In this module, we will learn how to go from genetic sequences to learning something about transmission dynamics. To do so, we will look at how to use phylogenetic and bioinformatic tools to reconstruct the spread of pathogens from genetic sequence data. In particular, we will be focusing on Bayesian phylogenetics.
We will first briefly cover the different components of Bayesian phylogenetic analyses, such as different evolutionary models. Additionally, we will introduce different phylodynamic models, such as coalescent and birth-death models, that allow us to extract information about past population dynamics from genetic sequence data.
As the main software, we will be using BEAST (Bayesian Evolutionary Analysis by Sampling Trees) and BEAST2. We will be covering how to set up and interpret analyses using lectures and tutorials that are focused on estimating evolutionary rates and population dynamics through time. Additionally, we will look into evolutionary processes including recombination and reassortment.
Prerequisites:
This module assumes knowledge of the material in Module 1: Probability and Statistical Inference, though not necessarily from taking that module.
Module Content:
- Introduction to the BEAST2 workflow
- How evolution is modeled in Bayesian phylogenetics (clock and site models)
- Phylodynamics: How can we retrieve population dynamics from phylogenetics (tree priors)
- How can we quantify the spatial spread of infectious diseases (structured tree priors)
- How can we account for recombination or reassortment in the evolutionary history (Bayesian phylogenetic network inference, phylodynamics with recombination)
Instructors
Nicola Müller, PhD
Assistant Professor, Division of HIV, ID, and Global Medicine, University of California San Francisco
Dr. Müller is an Assistant Professor at UCSF in the EPPIcenter and the Division of HIV, ID and Global Medicine. He uses phylodynamics to quantify the transmission dynamics of bacterial and viral infectious diseases, ultimately to inform public health interventions. In doing so, he developed multiple phylodynamics approaches to study population structure, recombination and reassortment. He works on several aspects of Bayesian phylogenetics and phylodynamics.
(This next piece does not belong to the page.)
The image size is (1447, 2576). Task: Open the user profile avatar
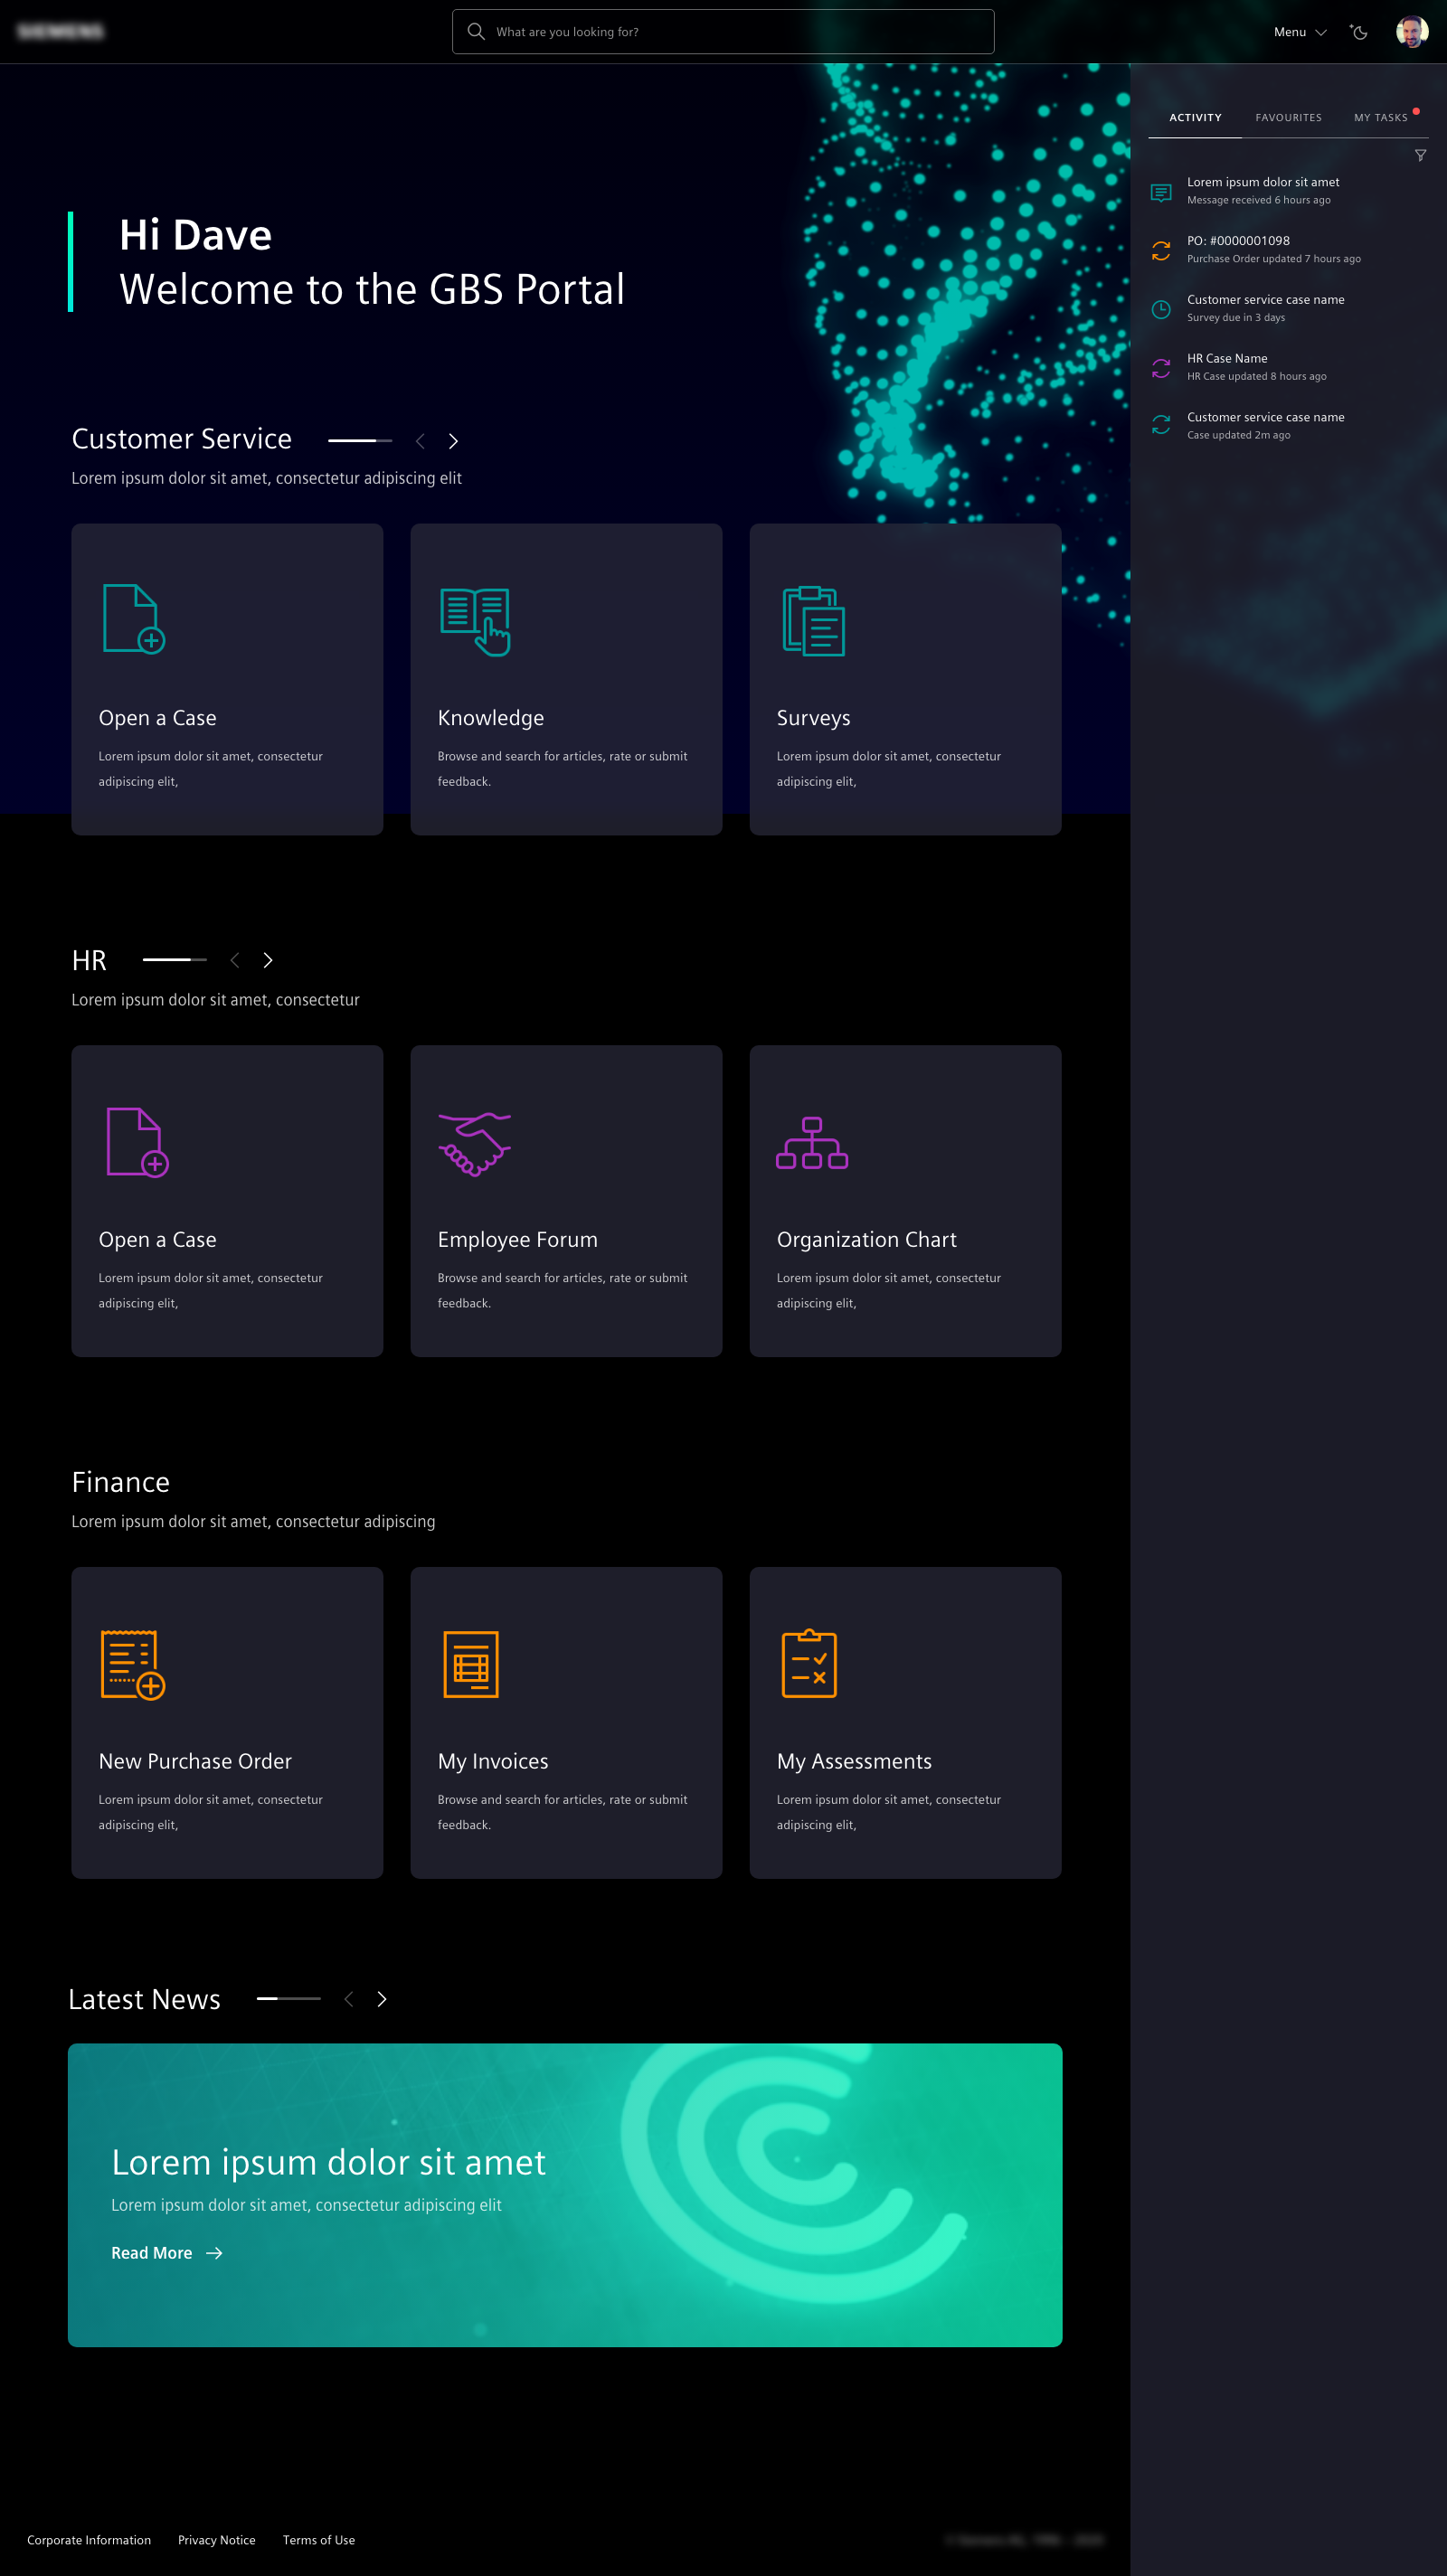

He's developed several BEAST2 software packages and has published multiple BEAST2 addons, including MASCOT, CoupledMCMC, CoalRe, Recombination etc.
Julia Palacios, PhD
Assistant Professor, Department of Statistics Stanford University
In her research, Professor Palacios seeks to provide statistically rigorous answers to concrete, data-driven questions in population genetics, epidemiology, and comparative genomics, often involving probabilistic modeling of evolutionary forces and the development of computationally tractable methods that are applicable to big data problems. Past and current research relies heavily on the theory of stochastic processes and recent developments in machine learning and statistical theory for big data; future research plans are aimed at incorporating the effects of selection and population structure in Bayesian inference of evolutionary parameters such as effective population size and recombination rates, and development of more realistic and computationally efficient methods for phylodynamic methods of infectious diseases.
Required Software:
- BEAST2
- R
Recommended Reading:
Primary research and tutorial articles will be provided for additional reading.